━━ Record set ━━
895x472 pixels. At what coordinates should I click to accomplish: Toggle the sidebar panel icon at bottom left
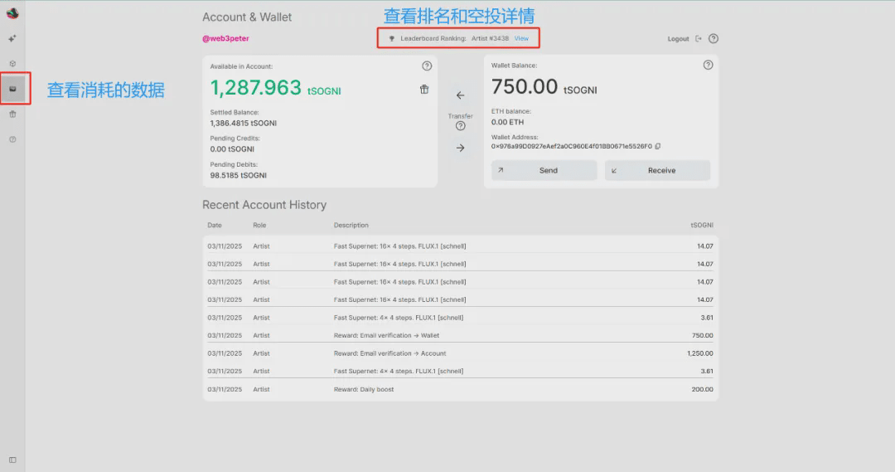pos(12,460)
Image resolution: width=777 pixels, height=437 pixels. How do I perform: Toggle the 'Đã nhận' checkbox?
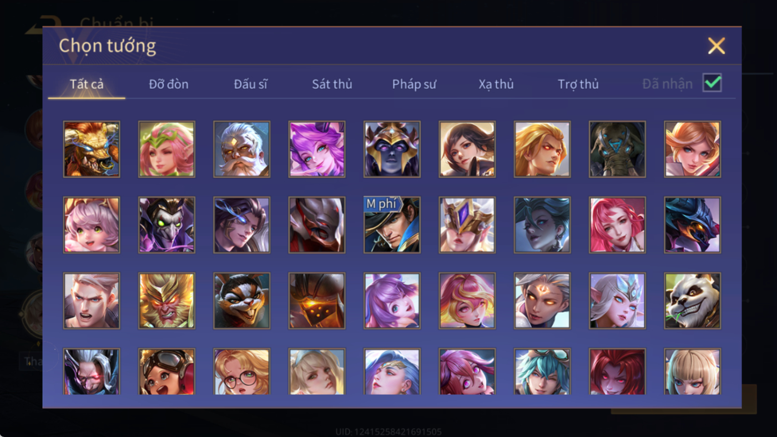712,83
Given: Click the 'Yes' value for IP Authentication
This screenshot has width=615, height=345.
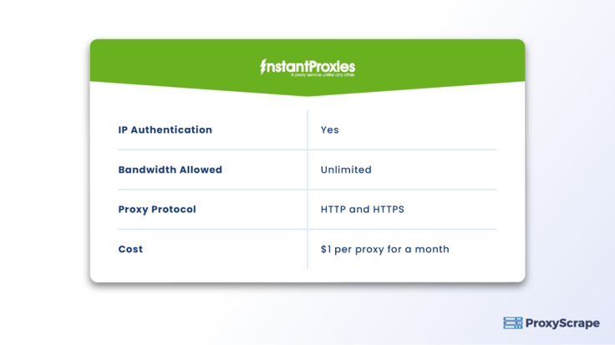Looking at the screenshot, I should pos(329,130).
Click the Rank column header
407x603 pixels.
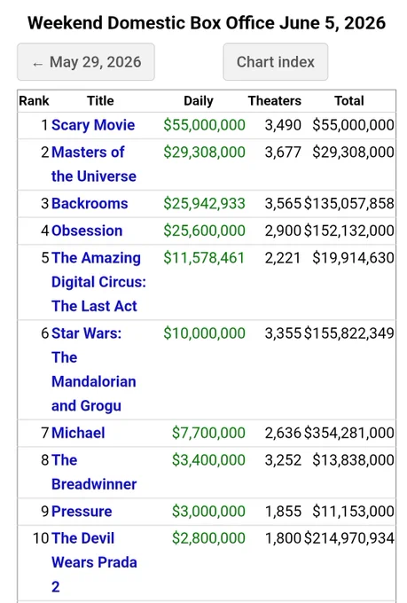[x=34, y=101]
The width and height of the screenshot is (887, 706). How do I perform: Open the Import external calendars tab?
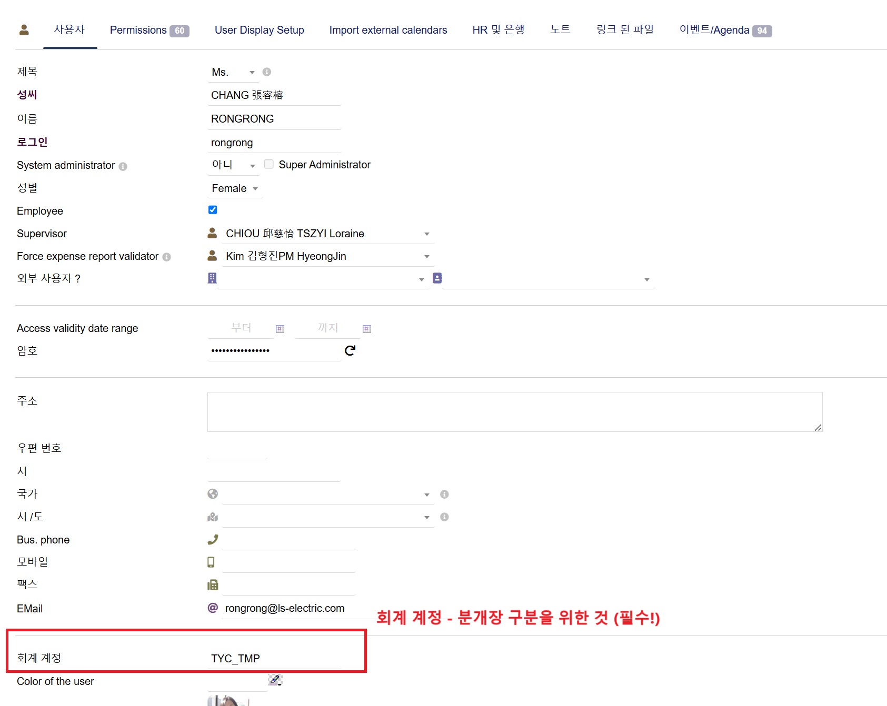point(388,30)
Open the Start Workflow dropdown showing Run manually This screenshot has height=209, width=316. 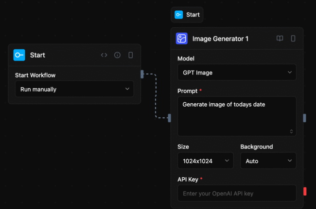[x=74, y=89]
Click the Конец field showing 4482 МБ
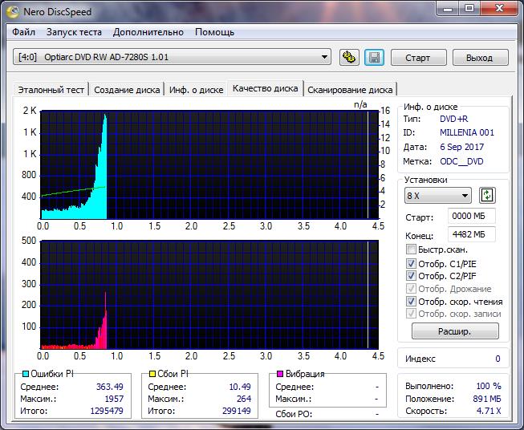 pos(472,234)
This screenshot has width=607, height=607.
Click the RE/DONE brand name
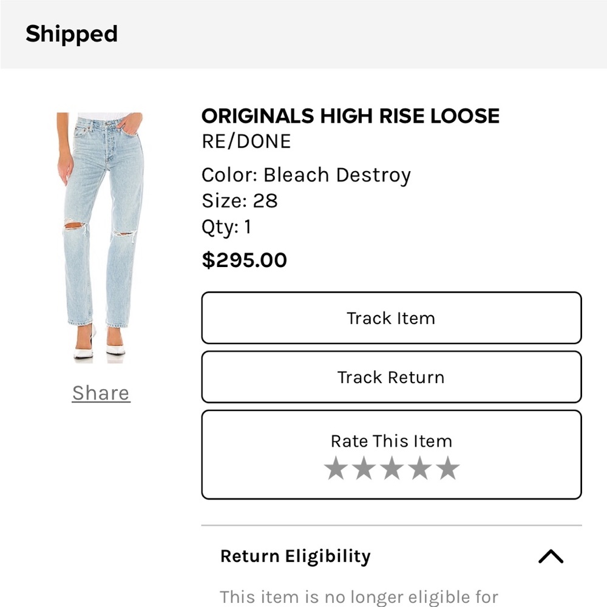tap(246, 141)

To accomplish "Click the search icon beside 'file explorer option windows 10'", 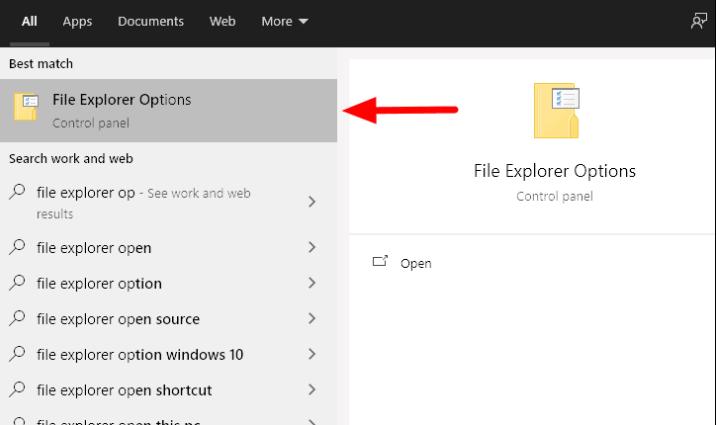I will click(18, 354).
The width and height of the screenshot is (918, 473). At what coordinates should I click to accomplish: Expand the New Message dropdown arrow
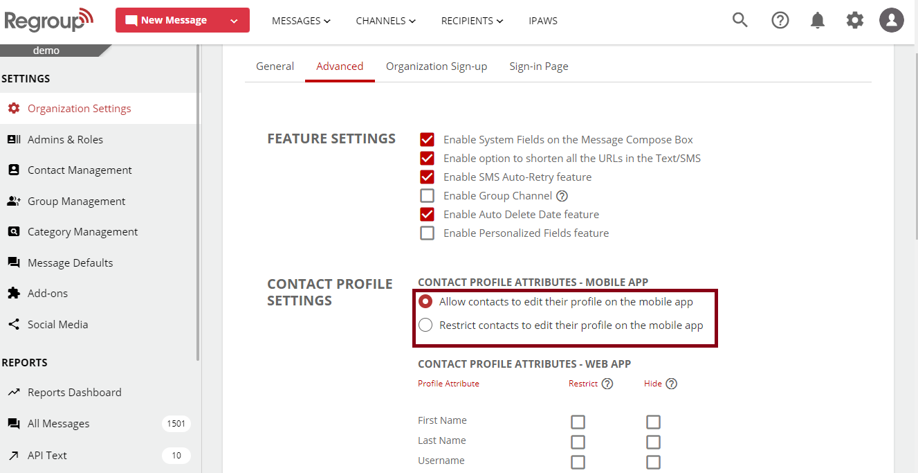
━━━
Task prompt:
Return every line of the rows above that contains the word "Toggle".

Output for this exercise:
895x472 pixels. At what coordinates should I click to accomplish: Toggle the sidebar panel icon at bottom left
Image resolution: width=777 pixels, height=437 pixels. How do I perform: Toggle the 'Đã nhận' checkbox?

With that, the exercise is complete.